------ Provided text

Elevated lead levels found in bloodstream of 6k California workers – report
The report by the California Department of Health's Occupational Lead Poisoning Prevention Program, contains the results of blood tests conducted on 38,440 workers between the years of 2012 and 2014.
Of the workers tested, 6,051 were found to have elevated levels of lead in their bloodstream, which is defined as five micrograms or more per deciliter (about 3.3 ounces) of blood.
Most of those found to have elevated levels of lead in their system were men between the ages of 20 and 59, and had Hispanic surnames. Many lived in Southern California, particularly in Los Angeles, Riverside, and San Bernardino counties.
A total of 14,002 workers had two or more blood lead level (BLL) tests, of which 2,782 (20 percent) were found to have elevated lead levels multiple times. Such chronic exposure increases the risk for health effects including hypertension, kidney disease, cognitive dysfunction, and adverse reproductive outcomes, according to the report.
The findings came as no surprise to Doug Parker, executive director of Worksafe, an employee health and safety advocacy organization based in Oakland.
"It doesn't surprise me. This is a huge problem," Parker said, as quoted by Los Angeles Daily News. "Clearly, there haven't been adequate actions taken" by some employers, he added.
Sixty percent of the workers with blood lead levels at or above 10 micrograms per deciliter work in the manufacturing sector – primarily industries which make batteries, aircraft, aircraft parts, plumbing fixtures, or metal valves – build or repair ships, or recover lead from scrap.
Those with levels at or above 40 micrograms per deciliter were reported to work in industries which handle lead containing bullets and firearms, such as shooting ranges, ammunition manufacturing, gun repair, and firearm instruction, or in metal-related and construction industries.
California’s state government requires employers to provide BLL tests for workers if their jobs require them to use or "disturb" lead, and to take steps to minimize lead dust and fumes.

------------

Please continue the report on lead in California workers' blood from its last sentence.

------ Given records

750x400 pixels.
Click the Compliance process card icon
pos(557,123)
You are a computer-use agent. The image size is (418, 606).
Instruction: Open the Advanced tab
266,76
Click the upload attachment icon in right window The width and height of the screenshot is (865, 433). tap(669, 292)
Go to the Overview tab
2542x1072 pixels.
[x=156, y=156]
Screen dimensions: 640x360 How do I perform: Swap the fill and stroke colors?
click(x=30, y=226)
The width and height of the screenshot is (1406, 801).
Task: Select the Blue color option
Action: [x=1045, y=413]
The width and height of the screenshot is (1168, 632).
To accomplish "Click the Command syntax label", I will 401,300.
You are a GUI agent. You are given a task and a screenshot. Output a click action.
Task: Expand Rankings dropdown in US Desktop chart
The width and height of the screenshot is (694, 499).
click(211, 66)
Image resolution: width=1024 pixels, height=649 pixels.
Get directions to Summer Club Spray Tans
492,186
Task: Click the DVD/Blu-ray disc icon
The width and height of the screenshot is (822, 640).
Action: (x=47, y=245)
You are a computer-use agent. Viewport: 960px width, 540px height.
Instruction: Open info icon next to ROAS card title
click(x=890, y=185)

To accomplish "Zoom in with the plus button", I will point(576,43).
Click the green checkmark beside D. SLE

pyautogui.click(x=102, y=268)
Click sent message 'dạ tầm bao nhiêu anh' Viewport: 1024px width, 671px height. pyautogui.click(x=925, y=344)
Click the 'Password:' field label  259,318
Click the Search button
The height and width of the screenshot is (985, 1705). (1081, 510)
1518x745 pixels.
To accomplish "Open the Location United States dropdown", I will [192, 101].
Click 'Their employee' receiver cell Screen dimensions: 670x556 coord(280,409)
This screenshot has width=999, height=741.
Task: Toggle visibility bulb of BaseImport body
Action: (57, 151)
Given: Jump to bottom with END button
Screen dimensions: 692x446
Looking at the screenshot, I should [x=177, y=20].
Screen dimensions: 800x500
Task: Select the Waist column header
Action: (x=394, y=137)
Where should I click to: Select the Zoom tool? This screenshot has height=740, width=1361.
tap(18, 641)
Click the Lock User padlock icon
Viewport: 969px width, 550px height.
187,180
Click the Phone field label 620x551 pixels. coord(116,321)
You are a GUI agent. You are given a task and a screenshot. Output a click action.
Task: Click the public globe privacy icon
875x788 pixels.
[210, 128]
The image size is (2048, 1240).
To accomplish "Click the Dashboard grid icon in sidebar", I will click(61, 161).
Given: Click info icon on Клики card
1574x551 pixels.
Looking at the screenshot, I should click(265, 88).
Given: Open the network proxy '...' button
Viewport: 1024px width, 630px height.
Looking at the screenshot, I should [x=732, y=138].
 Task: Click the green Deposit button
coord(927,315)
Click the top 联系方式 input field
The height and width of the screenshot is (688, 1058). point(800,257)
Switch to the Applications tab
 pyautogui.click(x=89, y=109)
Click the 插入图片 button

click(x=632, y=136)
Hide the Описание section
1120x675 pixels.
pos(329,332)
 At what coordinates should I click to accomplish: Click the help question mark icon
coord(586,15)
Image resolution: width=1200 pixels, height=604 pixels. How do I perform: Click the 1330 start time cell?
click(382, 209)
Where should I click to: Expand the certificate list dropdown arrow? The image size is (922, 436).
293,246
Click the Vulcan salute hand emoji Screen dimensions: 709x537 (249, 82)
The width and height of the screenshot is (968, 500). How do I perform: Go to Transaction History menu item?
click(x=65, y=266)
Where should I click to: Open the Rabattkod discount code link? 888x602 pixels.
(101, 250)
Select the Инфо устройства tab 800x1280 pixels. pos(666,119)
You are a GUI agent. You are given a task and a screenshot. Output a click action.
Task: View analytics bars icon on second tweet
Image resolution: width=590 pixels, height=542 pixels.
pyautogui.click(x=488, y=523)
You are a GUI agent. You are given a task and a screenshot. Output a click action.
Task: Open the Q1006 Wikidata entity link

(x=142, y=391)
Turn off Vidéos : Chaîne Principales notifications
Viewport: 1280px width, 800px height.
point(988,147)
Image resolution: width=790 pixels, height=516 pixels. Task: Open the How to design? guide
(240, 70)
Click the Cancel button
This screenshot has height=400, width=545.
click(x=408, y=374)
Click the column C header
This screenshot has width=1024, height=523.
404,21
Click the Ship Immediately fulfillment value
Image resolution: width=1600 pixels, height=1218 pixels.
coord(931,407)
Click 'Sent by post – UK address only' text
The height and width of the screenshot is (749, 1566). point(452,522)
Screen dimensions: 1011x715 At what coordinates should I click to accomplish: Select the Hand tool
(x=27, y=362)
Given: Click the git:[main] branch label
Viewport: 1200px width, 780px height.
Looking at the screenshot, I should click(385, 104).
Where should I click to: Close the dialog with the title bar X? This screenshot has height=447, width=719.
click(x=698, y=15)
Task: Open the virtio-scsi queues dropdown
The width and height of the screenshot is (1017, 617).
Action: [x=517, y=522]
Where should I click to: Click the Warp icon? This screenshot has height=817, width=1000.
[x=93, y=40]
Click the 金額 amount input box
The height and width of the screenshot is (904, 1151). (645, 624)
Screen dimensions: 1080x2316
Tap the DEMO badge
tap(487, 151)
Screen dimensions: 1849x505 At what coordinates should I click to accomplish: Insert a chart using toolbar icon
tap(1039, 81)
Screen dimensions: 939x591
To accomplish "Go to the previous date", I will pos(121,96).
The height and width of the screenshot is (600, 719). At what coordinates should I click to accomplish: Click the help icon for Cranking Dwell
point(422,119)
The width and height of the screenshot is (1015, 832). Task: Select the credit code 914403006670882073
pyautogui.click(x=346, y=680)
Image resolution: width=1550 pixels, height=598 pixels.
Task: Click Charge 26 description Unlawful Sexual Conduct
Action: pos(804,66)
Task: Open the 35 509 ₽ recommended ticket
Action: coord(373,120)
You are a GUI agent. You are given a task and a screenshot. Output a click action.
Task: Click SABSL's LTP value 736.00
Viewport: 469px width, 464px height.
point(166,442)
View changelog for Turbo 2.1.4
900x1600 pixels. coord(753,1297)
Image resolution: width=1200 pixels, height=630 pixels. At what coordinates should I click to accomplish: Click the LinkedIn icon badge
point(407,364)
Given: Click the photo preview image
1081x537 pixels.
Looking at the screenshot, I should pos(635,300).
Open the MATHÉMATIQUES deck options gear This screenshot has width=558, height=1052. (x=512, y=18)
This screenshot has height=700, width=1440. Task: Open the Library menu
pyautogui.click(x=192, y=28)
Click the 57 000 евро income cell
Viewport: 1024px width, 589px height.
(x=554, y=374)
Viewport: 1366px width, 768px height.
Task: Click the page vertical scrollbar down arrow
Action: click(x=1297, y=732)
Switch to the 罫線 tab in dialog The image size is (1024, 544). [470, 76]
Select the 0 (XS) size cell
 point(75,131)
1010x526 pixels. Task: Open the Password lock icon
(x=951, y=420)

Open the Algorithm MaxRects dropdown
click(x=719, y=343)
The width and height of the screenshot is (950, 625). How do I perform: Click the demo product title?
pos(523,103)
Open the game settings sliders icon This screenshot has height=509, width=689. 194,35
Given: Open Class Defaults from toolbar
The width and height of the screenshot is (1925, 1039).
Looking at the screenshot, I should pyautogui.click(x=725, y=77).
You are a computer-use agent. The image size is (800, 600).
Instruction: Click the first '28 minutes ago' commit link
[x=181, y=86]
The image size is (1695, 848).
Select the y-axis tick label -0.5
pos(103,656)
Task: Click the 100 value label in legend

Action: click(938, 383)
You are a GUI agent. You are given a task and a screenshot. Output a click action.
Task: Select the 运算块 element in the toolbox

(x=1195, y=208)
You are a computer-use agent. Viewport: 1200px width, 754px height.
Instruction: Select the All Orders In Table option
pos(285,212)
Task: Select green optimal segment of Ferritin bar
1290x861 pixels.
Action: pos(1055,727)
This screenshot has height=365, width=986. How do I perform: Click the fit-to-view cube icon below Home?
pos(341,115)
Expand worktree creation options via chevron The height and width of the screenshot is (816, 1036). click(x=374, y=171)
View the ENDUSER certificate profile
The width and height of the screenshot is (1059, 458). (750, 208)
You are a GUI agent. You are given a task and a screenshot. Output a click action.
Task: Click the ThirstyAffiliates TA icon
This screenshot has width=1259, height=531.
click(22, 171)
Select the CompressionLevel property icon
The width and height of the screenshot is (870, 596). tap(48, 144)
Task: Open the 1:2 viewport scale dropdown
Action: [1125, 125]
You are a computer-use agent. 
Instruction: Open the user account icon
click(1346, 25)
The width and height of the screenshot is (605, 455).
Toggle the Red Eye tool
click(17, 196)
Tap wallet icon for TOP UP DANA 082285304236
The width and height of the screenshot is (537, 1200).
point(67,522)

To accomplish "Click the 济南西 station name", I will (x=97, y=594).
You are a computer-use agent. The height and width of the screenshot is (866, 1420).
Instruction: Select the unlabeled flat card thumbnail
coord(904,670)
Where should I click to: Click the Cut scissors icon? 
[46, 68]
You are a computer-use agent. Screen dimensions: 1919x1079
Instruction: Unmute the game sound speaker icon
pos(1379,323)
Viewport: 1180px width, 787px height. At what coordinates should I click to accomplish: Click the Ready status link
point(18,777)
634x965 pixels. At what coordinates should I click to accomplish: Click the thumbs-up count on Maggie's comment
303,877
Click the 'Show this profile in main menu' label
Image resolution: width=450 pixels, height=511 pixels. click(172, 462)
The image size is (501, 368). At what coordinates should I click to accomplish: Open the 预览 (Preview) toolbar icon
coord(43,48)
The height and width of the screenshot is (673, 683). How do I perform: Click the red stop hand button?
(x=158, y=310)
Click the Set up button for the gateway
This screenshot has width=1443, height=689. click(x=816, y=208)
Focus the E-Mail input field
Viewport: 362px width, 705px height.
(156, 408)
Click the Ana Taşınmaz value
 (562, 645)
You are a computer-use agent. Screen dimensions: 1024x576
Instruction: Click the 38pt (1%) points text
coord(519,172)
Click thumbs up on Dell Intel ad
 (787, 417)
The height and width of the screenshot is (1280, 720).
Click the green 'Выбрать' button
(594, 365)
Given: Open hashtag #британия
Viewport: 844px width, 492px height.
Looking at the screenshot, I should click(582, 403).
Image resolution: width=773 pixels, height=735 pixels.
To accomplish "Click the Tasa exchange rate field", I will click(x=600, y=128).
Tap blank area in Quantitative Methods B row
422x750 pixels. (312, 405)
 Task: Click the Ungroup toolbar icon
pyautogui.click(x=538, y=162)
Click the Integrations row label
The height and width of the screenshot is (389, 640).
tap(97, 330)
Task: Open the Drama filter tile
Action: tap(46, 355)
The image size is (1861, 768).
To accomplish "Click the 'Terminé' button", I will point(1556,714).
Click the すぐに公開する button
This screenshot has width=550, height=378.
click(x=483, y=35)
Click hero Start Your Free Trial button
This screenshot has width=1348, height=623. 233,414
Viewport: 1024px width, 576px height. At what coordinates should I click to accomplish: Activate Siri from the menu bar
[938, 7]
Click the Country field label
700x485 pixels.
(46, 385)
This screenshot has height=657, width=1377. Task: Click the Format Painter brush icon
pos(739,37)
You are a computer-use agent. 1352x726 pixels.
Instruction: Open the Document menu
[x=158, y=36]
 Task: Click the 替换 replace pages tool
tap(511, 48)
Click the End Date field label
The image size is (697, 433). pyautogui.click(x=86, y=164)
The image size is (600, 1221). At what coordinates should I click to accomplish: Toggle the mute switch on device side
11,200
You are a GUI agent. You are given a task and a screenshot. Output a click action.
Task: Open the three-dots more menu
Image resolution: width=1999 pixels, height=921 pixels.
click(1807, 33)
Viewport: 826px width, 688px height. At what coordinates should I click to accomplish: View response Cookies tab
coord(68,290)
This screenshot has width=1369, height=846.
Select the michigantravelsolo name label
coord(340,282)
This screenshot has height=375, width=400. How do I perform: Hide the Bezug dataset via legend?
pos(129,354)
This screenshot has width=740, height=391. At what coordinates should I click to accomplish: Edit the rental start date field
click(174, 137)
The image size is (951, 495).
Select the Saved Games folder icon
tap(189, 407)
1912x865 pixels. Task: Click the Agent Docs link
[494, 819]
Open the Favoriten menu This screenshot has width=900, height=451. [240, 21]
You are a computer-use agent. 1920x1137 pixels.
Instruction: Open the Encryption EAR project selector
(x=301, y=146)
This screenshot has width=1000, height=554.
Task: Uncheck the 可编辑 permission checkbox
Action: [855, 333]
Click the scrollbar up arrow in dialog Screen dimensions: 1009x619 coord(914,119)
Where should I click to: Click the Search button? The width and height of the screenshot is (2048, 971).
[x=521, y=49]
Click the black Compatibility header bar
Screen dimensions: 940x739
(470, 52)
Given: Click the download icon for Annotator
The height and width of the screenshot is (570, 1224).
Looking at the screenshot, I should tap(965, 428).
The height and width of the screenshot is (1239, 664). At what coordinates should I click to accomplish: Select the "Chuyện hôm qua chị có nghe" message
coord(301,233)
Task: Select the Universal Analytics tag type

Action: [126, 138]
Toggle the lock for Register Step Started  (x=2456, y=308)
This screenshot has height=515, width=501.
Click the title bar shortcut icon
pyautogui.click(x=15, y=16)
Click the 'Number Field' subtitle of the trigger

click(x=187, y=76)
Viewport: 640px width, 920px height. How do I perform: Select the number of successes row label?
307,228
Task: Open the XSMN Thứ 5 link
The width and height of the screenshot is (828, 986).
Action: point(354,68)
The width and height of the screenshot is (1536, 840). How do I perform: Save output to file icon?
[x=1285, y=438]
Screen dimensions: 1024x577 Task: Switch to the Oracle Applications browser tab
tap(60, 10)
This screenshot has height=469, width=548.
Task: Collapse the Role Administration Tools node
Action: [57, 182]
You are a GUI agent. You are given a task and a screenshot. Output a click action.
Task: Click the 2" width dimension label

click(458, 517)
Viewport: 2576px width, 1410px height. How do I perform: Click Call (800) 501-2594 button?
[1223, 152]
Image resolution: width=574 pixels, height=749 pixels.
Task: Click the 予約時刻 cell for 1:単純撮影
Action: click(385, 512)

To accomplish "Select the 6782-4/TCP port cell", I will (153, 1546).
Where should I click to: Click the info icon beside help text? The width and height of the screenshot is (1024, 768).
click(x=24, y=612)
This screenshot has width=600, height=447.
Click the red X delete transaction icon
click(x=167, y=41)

------------

● **Exercise response**
However, the report warned that many other industries do not test their employees, even if they are likely to come into regular contact with lead.
As such, the document warns that "data presented in this report [does] not fully describe the magnitude and distribution of elevated BLLs among California workers."
It goes on to state that existing Division of Occupational Safety and Health (Cal/OSHA) standards, which dictate what is considered an acceptable amount of lead in the blood are based on medical and scientific information which is over 35 years old.
"There is now convincing evidence that chronic, low-level lead exposure causes harmful health effects," the report states.
In conclusion, the researchers recommended that Cal/OSHA lower the BLL at which workers must be removed from lead exposure, and increases the required frequency of BLL testing. They also suggest that BLL testing be required for all workplaces where lead is used or distributed, regardless of air lead levels, and that the permissible exposure limit be lowered.
The report notes that Cal/OSHA has "taken steps toward revising its two lead standards," and that researchers "expect that fewer workers would experience adverse health effects from lead exposure" if revised standards are implemented.